## WHAT NEEDS TO BE DONE
Give back all the records exactly, keeping every line whole.

===== THE RECORDS

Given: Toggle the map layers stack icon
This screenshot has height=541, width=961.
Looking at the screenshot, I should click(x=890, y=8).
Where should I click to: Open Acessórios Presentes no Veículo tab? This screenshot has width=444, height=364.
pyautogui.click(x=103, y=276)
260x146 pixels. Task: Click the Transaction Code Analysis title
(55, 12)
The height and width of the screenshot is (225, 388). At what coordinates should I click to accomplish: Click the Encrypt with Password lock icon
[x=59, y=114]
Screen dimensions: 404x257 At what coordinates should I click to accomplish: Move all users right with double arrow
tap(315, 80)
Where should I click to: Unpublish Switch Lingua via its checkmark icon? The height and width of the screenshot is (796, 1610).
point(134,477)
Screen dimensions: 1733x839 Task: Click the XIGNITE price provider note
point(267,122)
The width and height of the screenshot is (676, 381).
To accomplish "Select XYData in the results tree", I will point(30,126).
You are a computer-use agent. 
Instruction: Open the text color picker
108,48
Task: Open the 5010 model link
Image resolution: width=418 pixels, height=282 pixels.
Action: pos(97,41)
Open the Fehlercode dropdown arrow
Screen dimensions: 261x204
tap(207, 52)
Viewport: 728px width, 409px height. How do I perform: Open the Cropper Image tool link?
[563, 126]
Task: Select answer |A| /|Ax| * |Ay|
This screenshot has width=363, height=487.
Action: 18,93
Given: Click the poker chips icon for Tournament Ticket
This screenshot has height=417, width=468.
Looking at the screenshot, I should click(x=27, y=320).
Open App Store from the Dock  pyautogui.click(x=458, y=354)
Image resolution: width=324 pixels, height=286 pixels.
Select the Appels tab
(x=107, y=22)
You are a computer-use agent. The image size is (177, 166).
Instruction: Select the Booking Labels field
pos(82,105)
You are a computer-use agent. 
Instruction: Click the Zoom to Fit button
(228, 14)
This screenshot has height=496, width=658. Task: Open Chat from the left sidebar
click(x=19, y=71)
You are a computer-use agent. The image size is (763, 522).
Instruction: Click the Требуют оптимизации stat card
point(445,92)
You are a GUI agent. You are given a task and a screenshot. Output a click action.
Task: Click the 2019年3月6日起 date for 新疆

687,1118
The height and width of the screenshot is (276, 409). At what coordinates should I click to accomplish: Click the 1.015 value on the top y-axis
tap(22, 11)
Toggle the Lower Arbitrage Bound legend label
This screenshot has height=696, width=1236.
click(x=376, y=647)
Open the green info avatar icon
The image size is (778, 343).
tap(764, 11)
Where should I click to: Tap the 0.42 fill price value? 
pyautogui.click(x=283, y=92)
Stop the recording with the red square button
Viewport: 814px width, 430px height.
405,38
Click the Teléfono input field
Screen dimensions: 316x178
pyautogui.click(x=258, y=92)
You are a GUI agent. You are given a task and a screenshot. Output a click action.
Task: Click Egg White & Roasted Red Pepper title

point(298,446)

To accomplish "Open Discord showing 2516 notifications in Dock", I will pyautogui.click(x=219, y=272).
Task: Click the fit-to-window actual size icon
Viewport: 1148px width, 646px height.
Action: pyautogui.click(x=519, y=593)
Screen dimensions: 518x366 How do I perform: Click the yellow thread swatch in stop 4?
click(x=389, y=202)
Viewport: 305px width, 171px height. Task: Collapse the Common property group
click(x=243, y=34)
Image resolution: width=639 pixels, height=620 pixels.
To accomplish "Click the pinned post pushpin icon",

==========

## EXPECTED ANSWER
Given: Toggle the map layers stack icon
This screenshot has height=541, width=961.
Looking at the screenshot, I should click(x=890, y=8).
Where should I click to: Open Acessórios Presentes no Veículo tab? This screenshot has width=444, height=364.
pyautogui.click(x=103, y=276)
260x146 pixels. Task: Click the Transaction Code Analysis title
(55, 12)
The height and width of the screenshot is (225, 388). At what coordinates should I click to accomplish: Click the Encrypt with Password lock icon
[x=59, y=114]
Screen dimensions: 404x257 At what coordinates should I click to accomplish: Move all users right with double arrow
tap(315, 80)
Where should I click to: Unpublish Switch Lingua via its checkmark icon? The height and width of the screenshot is (796, 1610).
point(134,477)
Screen dimensions: 1733x839 Task: Click the XIGNITE price provider note
point(267,122)
The width and height of the screenshot is (676, 381).
To accomplish "Select XYData in the results tree", I will point(30,126).
You are a computer-use agent. 
Instruction: Open the text color picker
108,48
Task: Open the 5010 model link
Image resolution: width=418 pixels, height=282 pixels.
Action: pos(97,41)
Open the Fehlercode dropdown arrow
Screen dimensions: 261x204
tap(207, 52)
Viewport: 728px width, 409px height. How do I perform: Open the Cropper Image tool link?
[563, 126]
Task: Select answer |A| /|Ax| * |Ay|
This screenshot has width=363, height=487.
Action: 18,93
Given: Click the poker chips icon for Tournament Ticket
This screenshot has height=417, width=468.
Looking at the screenshot, I should click(x=27, y=320).
Open App Store from the Dock  pyautogui.click(x=458, y=354)
Image resolution: width=324 pixels, height=286 pixels.
Select the Appels tab
(x=107, y=22)
You are a computer-use agent. The image size is (177, 166).
Instruction: Select the Booking Labels field
pos(82,105)
You are a computer-use agent. 
Instruction: Click the Zoom to Fit button
(228, 14)
This screenshot has height=496, width=658. Task: Open Chat from the left sidebar
click(x=19, y=71)
You are a computer-use agent. The image size is (763, 522).
Instruction: Click the Требуют оптимизации stat card
point(445,92)
You are a GUI agent. You are given a task and a screenshot. Output a click action.
Task: Click the 2019年3月6日起 date for 新疆

687,1118
The height and width of the screenshot is (276, 409). At what coordinates should I click to accomplish: Click the 1.015 value on the top y-axis
tap(22, 11)
Toggle the Lower Arbitrage Bound legend label
This screenshot has height=696, width=1236.
click(x=376, y=647)
Open the green info avatar icon
The image size is (778, 343).
tap(764, 11)
Where should I click to: Tap the 0.42 fill price value? 
pyautogui.click(x=283, y=92)
Stop the recording with the red square button
Viewport: 814px width, 430px height.
405,38
Click the Teléfono input field
Screen dimensions: 316x178
pyautogui.click(x=258, y=92)
You are a GUI agent. You are given a task and a screenshot. Output a click action.
Task: Click Egg White & Roasted Red Pepper title

point(298,446)

To accomplish "Open Discord showing 2516 notifications in Dock", I will pyautogui.click(x=219, y=272).
Task: Click the fit-to-window actual size icon
Viewport: 1148px width, 646px height.
Action: pyautogui.click(x=519, y=593)
Screen dimensions: 518x366 How do I perform: Click the yellow thread swatch in stop 4?
click(x=389, y=202)
Viewport: 305px width, 171px height. Task: Collapse the Common property group
click(x=243, y=34)
Image resolution: width=639 pixels, height=620 pixels.
To accomplish "Click the pinned post pushpin icon",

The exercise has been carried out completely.